General characteristics
- Type: Command ship; (originally submarine tender);
- Displacement: 3,220 tons
- Length: 103 metres (338 ft) between perpendiculars; 111.35 metres (365.3 ft) length overall;
- Beam: 16 metres (52 ft)
- Draught: 6.98 metres (22.9 ft)
- Propulsion: 1 x Burmeister and Wain diesel engine, 5,500 brake horsepower (4,100 kW)
- Speed: 18.5 knots (34.3 km/h; 21.3 mph) maximum
- Range: 6,000 nautical miles (11,000 km; 6,900 mi) at 16 knots (30 km/h; 18 mph)
- Complement: 134
- Armament: 6 × 37-millimetre (1.5 in) anti-aircraft guns (2 single, 2 twin); 4 × 14.5-millimetre (0.57 in) anti-aircraft guns (2 twin);
- Aviation facilities: Helicopter deck

= KRI Multatuli =

Command ship of the Indonesian Navy

KRI Multatuli (561) is a command ship operated by the Indonesian Navy.

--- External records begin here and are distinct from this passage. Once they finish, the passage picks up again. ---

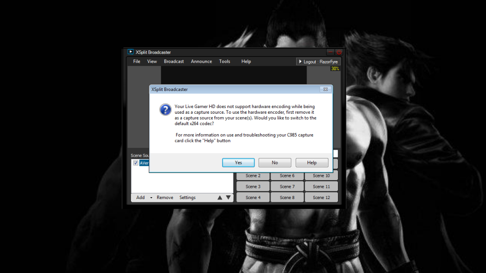Expand the Add source dropdown arrow
Image resolution: width=486 pixels, height=273 pixels.
point(151,198)
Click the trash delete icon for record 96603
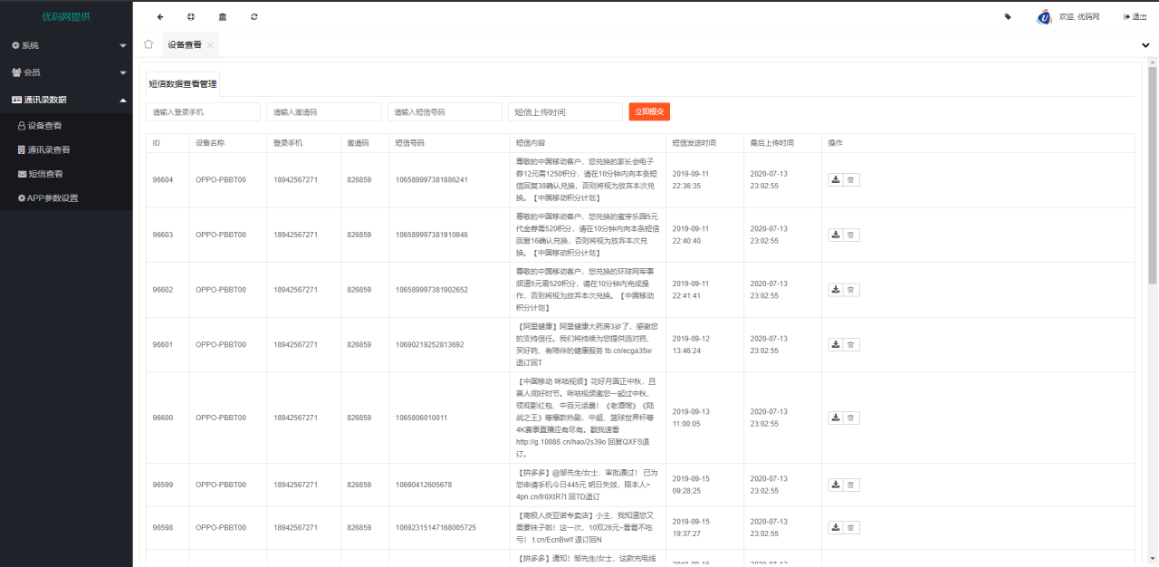 pyautogui.click(x=851, y=235)
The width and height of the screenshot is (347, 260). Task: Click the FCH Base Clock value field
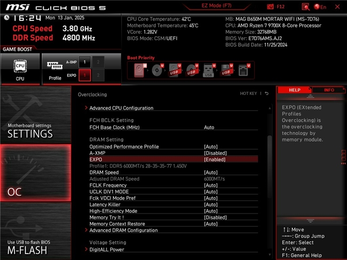[x=209, y=128]
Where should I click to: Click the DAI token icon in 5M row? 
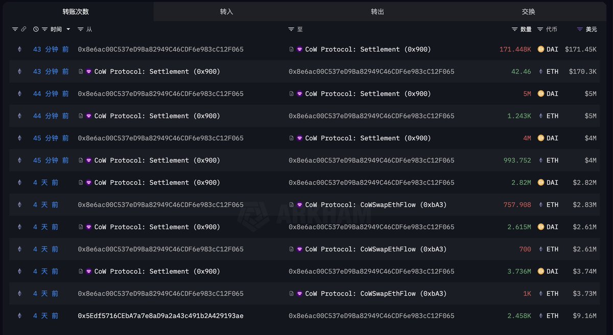[x=541, y=94]
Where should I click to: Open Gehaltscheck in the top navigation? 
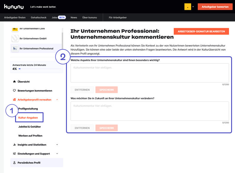[x=38, y=17]
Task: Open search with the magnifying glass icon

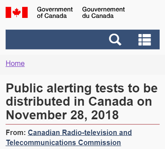Action: point(115,39)
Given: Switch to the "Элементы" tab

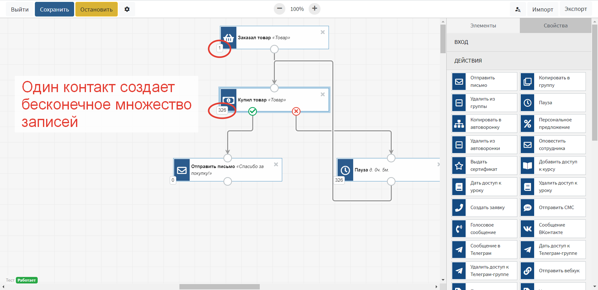Looking at the screenshot, I should tap(483, 26).
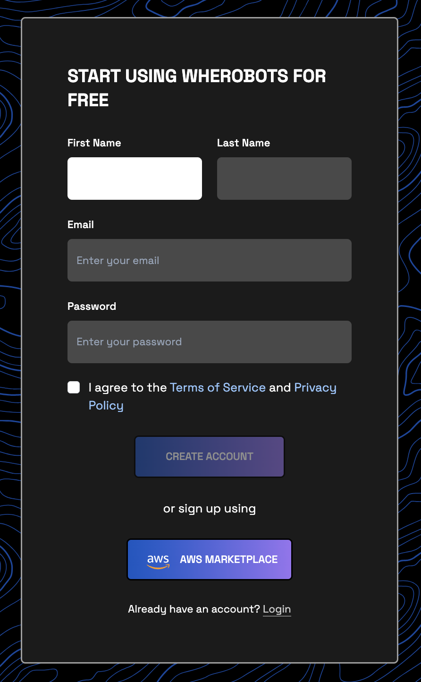Screen dimensions: 421x682
Task: Click into the First Name input field
Action: (135, 179)
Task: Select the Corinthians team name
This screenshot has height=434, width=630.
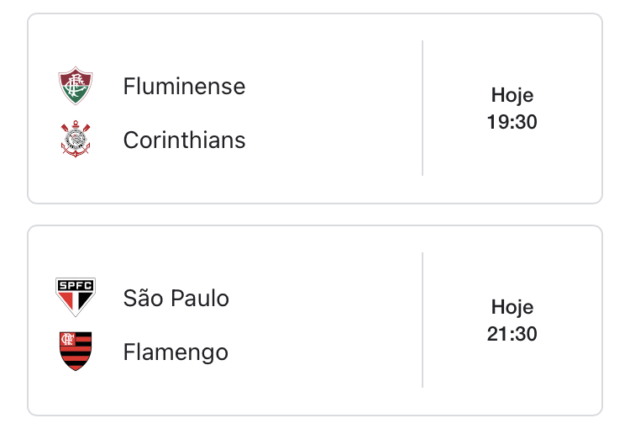Action: [x=184, y=140]
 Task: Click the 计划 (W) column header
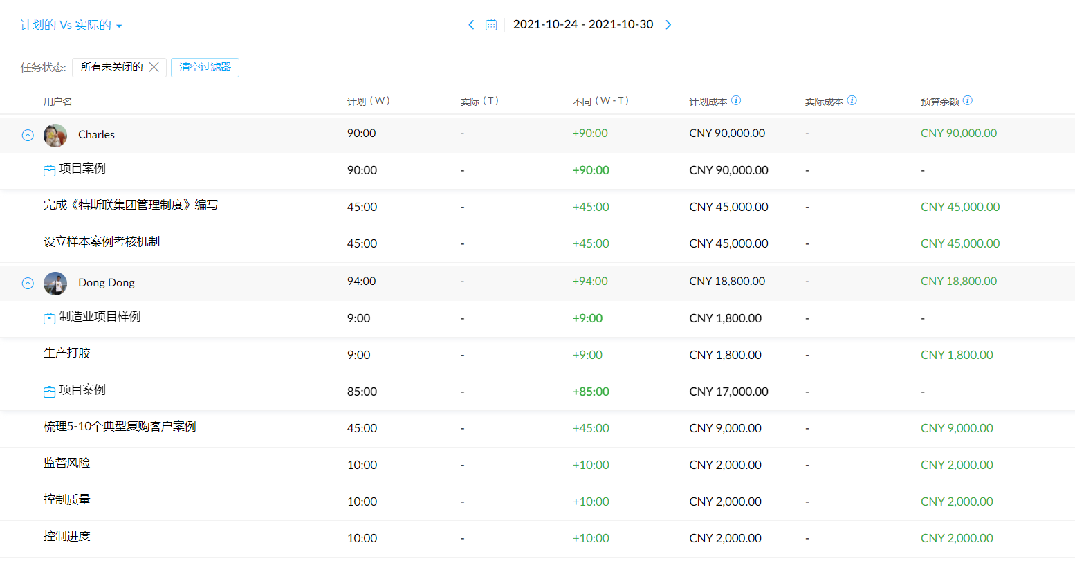tap(369, 101)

==Design and construction==
Multatuli displaces 3,220 tons, is 103 m long between perpendiculars and 111.35 m in length overall, has a beam of 16 m, and a draught of 6.98 m. Propelled by a single Burmeister and Wain diesel engine providing 5,500 bhp, the vessel can reach a top speed of 18.5 kn, and has a range of 6,000 nmi at 16 kn. She is armed with six 37 mm anti-aircraft guns in two single and two twin mounts, and four 14.7 mm anti-aircraft guns in two twin mounts. A 76 mm gun was originally fitted aft, but this was replaced by a helicopter platform. A hangar was added in 1998. The ship's company is made up of 134 personnel. The vessel is capable of providing replenishment at sea.

==Operational history==
The ship was designed and constructed by Japanese shipbuilder Ishikawajima-Harima. She was laid down at the company's Tokyo shipyard on 13 June 1961. She was commissioned into the Indonesian Navy in August 1961. Originally designed as a submarine support ship, Multatuli was converted into a fleet command ship for Eastern Command during the late 1960s.

Multatuli is operational as of 2024.